* **Set of tasks**
a) Do these statements agree with the passage on sound poetry and Buckminster Fuller? Answer yes or no for each, quoting the words of the passage that decide it. (i) The Fuller preface quoted is the preface to No More Secondhand God. (ii) Fuller says people are conscious of coordinating their heartbeats and their breathing. (iii) English is said to take a long leap off a very high building in issue 7.
b) Can you write what comes next in the passage on sound poetry and Buckminster Fuller, picking up after its final sentence?

* **Extract to read**
English is dead. Or at least, in issue 7, it's taken a long leap off a very high building. What happens to our brains and bodies when we hear a language whose meaning we can't ascertain? Does a poem become a sound poem by virtue of its divorce from meaning? What part of our humanity can we glean from these phonemes? Do we feel our autonomic processes synching up with the rhythms of breath in "Semilla y Colmena" or "Neiges?"

Buckminster Fuller, in his preface to No More Secondhand God, asserts that one of the counterbalances to chaos is the human body's everyday function. "My continuing philosophy is predicated," he writes, "on the assumption that in dynamical counterbalance of the expanding universe of entropically increasing random disorderliness there must be a universal pattern of omnicontracting, convergent, progressive orderliness and that man is that anti-entropic reordering function of universe." We are here, he suggests, to become conscious of the universe's patterns even as our very existence is predicated on unconscious autonomic reflexes. He explains that, "no man is conscious of pushing his plus 1,000,000 individual hairs out through the scalp of his head in special colors and unique shape patternings at some man-preferred rates. Man does not even know why he has hair. No men are conscious of a quadrillion times a quadrillion brain constituting atoms inter-patterning at 186,000 miles per second inside their heads. No men are conscious of coordinating their heartbeats and their breathing, even though they know that their hearts beat and that they breathe. No men are conscious of extracting the complex of energetic chemistries from their digestive systems and distributing those energies to the unique energy storages in their respective complexes of glands. No men consciously multiply their flesh cells."

* **Supplied material**
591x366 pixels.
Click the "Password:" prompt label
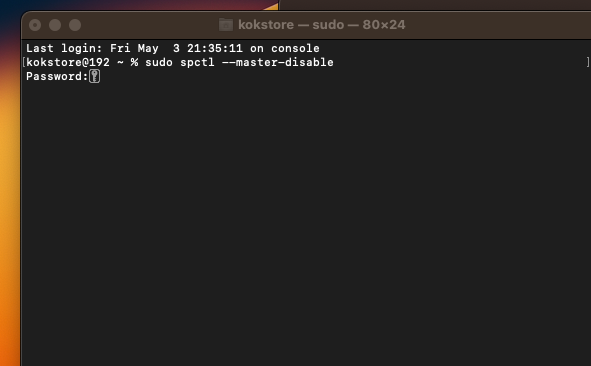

* **Answers by item number**
a)
(i) Yes: "in his preface to No More Secondhand God"
(ii) No: "No men are conscious of coordinating their heartbeats and their breathing, even though they know that their hearts beat and that they breathe."
(iii) Yes: "in issue 7, it's taken a long leap off a very high building."

b)
Buckminster Fuller is an astounding thinker. He outlines that delicate balance—chaos & order, conscious ambition & unconscious possibility—that the textsound project is built around. Our contributors provide that patterning of heartbeat and breath; they are the arterial ligament which connects the lungs to the aorta. Issue 7 is the whirr of the intercellular highway which usually remains unconscious and in the background. This issue brings the unconscious into consciousness. And this, Mr. Fuller would say, is why man is here on earth.